The site of the Kashiwazaki-Kariwa plant has been the source of controversy because it may sit on a potentially dangerous active fault. Now, as matter of some urgency, this situation must be addressed. We also believe that this and other nuclear power plants again need to be checked for structural safety against temblors.
Winnipeg Free Press, Manitoba, Canada, on the Van Doos soldiers going to war:
Two hundred soldiers from the Royal 22nd Regiment left for Afghanistan this week. They will be deployed in Kandahar, the hot zone of that war. By summer’s end there will be 2,000 Van Doos, as they are famously known, in Afghanistan, forming the bulk of the Canadian combat group there. There is nothing unusual in this. Canadian soldiers have been going to the war in Afghanistan for years, as Manitobans know.
That contribution continues today, as the departure of the Van Doos attests. The conflict continues, too, with protests in the streets of Quebec and public opposition to the Afghan war higher than in any other province.
Quebec may be ahead of the march here. As the list of casualties from Afghanistan grows, the number of Canadians uncomfortable with this country’s role in the Afghan war increases. ... That Quebec would be uncomfortable with the war in Afghanistan is no surprise — it is not always at ease with Canadian wars.
That the rest of Canada is beginning to emulate Quebec is perhaps a signal of an unfortunate shift in the understanding of what this country’s role in the world should be. The Van Doos, the Patricias, all the other soldiers who have bravely done their job there, know what their role is and what their country’s should be.

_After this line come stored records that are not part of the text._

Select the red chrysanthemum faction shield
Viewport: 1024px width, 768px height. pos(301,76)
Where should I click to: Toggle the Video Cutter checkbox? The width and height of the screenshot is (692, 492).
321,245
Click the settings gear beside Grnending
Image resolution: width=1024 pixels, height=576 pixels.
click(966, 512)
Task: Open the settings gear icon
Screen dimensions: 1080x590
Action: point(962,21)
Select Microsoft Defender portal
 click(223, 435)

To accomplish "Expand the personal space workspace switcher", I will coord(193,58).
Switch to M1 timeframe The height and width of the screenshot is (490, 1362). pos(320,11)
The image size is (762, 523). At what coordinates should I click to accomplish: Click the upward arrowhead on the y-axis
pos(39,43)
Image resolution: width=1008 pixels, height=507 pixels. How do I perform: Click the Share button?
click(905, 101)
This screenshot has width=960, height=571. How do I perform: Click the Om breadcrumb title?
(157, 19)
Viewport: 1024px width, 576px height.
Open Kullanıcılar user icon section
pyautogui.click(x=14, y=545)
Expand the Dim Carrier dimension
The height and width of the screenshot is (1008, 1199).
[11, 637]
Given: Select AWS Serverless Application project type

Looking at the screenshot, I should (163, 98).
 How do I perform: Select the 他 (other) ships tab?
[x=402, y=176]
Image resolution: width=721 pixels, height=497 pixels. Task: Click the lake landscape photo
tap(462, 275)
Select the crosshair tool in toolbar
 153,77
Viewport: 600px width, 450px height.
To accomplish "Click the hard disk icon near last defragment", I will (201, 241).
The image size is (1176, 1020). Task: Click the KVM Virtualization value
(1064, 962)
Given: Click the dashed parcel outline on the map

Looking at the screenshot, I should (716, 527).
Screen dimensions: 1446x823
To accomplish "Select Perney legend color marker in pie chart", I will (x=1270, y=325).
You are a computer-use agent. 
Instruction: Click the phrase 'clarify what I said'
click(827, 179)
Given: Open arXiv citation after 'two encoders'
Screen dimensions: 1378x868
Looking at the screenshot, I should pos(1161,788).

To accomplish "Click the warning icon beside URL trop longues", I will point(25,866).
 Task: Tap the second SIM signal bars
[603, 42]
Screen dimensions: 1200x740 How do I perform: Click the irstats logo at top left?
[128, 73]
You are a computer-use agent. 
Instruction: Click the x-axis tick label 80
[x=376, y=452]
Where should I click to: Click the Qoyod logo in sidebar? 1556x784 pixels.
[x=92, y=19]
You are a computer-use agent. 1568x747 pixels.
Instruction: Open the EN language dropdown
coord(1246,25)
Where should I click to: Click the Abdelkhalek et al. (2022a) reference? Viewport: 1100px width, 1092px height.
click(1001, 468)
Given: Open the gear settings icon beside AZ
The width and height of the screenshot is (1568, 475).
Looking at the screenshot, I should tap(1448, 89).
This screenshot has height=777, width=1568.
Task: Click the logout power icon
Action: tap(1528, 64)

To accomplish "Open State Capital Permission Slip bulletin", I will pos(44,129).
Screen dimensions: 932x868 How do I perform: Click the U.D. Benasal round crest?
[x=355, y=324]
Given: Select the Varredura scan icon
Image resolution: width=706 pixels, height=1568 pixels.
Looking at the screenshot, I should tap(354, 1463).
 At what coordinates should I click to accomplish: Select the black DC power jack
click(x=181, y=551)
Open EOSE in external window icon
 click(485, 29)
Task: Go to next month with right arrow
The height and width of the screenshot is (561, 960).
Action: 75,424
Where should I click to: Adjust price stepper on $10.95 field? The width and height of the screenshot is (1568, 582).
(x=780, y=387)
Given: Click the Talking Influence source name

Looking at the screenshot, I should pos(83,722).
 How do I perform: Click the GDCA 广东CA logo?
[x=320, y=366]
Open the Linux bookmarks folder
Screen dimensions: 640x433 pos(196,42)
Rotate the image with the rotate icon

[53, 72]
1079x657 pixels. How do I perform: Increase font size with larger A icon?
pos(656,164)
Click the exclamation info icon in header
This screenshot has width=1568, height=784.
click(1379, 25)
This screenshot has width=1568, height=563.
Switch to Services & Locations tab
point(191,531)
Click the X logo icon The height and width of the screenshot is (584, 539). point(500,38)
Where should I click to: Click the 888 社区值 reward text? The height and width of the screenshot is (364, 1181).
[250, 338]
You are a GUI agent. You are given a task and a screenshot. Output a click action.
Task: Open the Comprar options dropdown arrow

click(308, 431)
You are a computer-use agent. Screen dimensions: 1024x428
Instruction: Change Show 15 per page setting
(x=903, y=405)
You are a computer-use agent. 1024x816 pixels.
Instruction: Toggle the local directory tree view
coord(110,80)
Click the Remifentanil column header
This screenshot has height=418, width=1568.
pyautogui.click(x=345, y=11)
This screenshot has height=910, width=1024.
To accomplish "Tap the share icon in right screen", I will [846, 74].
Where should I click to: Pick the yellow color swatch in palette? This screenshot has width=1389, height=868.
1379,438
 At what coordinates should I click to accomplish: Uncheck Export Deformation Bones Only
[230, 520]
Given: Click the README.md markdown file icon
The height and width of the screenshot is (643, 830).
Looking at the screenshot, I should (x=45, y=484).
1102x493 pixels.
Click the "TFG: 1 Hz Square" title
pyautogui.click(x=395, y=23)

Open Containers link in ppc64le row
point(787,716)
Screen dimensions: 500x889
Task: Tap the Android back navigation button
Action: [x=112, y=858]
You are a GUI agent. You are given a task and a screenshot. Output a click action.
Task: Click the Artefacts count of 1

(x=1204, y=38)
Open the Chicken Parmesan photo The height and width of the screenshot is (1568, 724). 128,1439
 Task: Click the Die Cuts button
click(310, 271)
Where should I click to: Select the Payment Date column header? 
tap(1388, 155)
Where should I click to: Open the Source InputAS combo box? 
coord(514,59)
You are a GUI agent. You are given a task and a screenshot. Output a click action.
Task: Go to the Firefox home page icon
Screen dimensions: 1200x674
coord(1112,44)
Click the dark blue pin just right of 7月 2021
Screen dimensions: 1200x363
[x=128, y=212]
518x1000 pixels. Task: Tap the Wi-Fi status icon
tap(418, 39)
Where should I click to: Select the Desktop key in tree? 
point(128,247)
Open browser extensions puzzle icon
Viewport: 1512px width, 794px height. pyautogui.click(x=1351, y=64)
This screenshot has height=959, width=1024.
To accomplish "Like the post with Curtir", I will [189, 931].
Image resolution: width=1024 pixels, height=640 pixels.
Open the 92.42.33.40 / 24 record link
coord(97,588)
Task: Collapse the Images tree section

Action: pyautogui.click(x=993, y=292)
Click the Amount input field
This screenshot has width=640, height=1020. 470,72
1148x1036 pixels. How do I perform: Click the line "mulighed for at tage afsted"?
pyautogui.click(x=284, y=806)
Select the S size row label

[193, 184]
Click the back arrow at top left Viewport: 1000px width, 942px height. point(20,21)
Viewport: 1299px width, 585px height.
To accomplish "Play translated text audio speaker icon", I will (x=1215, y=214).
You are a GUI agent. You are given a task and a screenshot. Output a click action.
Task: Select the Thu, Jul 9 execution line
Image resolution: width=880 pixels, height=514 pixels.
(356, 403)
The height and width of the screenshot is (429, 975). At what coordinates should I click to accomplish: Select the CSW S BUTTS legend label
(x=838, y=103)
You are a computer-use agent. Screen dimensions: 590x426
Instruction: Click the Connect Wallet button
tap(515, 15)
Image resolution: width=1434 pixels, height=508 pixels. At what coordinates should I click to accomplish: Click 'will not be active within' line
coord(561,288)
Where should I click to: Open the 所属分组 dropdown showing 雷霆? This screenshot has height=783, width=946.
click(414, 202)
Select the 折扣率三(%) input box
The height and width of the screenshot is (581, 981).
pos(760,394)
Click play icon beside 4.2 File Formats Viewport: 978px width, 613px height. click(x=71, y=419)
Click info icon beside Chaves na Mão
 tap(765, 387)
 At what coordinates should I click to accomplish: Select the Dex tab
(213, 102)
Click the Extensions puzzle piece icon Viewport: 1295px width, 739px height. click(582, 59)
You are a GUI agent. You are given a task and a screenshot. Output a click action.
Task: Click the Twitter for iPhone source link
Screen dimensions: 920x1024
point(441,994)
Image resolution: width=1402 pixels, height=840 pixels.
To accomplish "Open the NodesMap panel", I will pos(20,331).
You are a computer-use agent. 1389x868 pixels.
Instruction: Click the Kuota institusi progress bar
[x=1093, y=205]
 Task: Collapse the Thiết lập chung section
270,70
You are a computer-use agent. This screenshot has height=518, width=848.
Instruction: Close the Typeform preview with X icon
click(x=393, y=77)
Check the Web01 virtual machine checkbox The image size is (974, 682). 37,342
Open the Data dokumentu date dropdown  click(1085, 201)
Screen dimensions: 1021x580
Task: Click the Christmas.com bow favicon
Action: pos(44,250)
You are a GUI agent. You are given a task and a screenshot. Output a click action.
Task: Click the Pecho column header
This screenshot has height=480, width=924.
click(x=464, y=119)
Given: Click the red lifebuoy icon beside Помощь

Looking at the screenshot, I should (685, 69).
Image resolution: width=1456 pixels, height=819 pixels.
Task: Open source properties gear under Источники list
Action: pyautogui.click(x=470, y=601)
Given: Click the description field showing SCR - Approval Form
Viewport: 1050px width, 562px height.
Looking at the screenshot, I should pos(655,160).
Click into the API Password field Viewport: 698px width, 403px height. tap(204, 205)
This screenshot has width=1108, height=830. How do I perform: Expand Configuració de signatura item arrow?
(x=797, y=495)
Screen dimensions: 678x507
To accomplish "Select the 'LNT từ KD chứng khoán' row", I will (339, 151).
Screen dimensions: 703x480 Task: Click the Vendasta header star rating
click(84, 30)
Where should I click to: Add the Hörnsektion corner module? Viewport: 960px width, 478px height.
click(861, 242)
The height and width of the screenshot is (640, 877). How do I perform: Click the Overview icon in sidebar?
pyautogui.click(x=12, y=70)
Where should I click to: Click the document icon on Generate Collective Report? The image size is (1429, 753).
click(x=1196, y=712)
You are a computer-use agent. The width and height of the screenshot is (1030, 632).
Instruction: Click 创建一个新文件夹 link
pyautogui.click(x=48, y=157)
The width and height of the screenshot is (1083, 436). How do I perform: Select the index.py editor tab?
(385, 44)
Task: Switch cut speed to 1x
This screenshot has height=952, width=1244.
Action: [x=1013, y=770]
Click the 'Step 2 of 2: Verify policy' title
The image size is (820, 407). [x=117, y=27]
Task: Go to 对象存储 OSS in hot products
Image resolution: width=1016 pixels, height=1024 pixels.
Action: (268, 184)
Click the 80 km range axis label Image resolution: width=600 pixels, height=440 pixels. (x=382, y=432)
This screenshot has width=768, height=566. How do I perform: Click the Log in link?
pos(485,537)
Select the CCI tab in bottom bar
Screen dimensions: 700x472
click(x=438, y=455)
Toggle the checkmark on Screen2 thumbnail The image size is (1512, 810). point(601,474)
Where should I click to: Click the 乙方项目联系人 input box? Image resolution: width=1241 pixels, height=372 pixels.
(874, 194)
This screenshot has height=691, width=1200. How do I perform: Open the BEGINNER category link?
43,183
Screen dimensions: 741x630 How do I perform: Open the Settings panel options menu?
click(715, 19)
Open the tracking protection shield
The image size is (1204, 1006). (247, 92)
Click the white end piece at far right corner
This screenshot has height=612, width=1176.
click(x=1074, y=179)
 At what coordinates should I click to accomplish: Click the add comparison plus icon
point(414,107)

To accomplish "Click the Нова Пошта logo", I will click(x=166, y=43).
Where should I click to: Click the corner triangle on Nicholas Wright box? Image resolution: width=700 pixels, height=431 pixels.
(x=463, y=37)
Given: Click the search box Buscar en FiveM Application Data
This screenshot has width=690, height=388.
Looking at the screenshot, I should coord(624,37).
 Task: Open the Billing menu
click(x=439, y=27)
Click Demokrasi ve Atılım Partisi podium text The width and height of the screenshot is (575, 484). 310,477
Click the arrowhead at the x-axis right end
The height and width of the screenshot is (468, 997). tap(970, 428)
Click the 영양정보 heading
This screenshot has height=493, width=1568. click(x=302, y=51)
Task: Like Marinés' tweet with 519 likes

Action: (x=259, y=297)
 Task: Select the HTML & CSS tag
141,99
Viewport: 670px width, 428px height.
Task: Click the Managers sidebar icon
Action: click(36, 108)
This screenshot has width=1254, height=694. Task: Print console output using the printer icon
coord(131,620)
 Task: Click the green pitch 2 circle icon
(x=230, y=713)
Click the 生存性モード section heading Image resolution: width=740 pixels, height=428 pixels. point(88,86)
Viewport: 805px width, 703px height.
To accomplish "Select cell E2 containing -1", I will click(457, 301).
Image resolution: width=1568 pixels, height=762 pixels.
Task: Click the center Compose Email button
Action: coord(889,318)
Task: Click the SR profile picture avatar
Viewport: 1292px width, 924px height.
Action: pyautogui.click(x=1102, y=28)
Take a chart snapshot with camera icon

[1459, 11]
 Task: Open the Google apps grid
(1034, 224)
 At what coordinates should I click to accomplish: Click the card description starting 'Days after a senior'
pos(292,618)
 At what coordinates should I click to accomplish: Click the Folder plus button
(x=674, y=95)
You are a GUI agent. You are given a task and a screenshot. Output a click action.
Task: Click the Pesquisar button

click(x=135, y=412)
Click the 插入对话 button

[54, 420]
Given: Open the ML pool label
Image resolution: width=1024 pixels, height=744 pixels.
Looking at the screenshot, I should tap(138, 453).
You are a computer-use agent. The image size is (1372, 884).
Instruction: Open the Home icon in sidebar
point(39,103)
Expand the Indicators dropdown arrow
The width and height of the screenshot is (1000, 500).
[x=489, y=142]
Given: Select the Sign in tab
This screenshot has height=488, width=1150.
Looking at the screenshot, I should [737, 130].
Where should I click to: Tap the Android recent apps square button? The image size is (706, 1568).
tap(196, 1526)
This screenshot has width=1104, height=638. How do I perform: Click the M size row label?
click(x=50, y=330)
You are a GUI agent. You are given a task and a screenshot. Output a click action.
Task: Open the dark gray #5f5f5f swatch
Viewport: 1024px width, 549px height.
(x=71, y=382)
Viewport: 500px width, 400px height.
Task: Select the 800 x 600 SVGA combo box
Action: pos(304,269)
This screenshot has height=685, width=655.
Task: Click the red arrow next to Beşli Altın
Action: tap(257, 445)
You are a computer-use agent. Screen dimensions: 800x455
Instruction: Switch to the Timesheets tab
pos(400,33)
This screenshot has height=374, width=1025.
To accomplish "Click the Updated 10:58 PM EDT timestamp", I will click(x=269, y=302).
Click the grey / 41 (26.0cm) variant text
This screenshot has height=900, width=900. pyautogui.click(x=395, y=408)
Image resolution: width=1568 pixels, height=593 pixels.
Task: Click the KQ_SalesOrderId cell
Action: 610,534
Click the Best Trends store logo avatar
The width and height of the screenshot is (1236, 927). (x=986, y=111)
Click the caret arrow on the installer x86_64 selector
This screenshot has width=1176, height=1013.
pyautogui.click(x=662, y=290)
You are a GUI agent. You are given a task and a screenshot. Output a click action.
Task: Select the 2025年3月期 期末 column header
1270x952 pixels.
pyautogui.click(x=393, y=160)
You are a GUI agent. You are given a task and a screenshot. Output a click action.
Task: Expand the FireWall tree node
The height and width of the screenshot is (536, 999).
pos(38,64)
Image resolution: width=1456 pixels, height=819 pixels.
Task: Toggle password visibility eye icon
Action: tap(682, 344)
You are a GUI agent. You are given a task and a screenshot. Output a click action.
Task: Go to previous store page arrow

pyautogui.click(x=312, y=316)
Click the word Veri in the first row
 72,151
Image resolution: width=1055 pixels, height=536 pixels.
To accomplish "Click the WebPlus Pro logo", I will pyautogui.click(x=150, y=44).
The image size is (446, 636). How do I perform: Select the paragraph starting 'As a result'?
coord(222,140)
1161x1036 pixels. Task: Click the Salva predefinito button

This is a time when Canadians should perhaps listen to their soldiers rather than political opportunists and pundits.
The Independent, London, on Zimbabwe:
The news that a mass exodus from Zimbabwe is under way should surprise no one. The political and economic crises in the country, once the bread-basket of southern Africa, are worsening at an alarming rate. More than 4 million people need food. Inflation is officially 4,500 per cent, but unofficially, it is double that. Some 85 per cent of the population are unemployed and 90 per cent are below the UN’s official poverty line. Foreign reserves are almost exhausted. Life expectancy, which was the age of 60 in 1990, has plummeted to 37, the lowest in the world.
There are various reasons for this, including drought and an HIV/AIDS epidemic which has infected one-third of people aged between 15 and 49. But the chief problem is economic mismanagement. President Robert Mugabe’s decision to evict more than 4,000 white farmers in his controversial land redistribution seven years ago has undermined Zimbabwe’s ability to feed itself.
Much of the land was redistributed to incompetent Mugabe cronies, producing a sharp decline in agricultural exports, previously the country’s leading source of income. Zimbabwe’s ill-conceived four-year war in the Congo drained hundreds of millions of dollars. Mugabe’s decision to print $230 million-worth of currency to pay international debts made matters worse.
President Mugabe has an answer for all this. Zimbabwe has been “sabotaged” by foreign governments and the sanctions imposed on the country by the EU and the USA. Britain, the former colonial power, is behind it all, he maintains. By playing this card — and exploiting the respect automatically due to him by other African leaders as a former hero of the independence struggle — Mugabe has managed to fool a lot of the people for a lot of the time. But it looks as though his days in office may be numbered.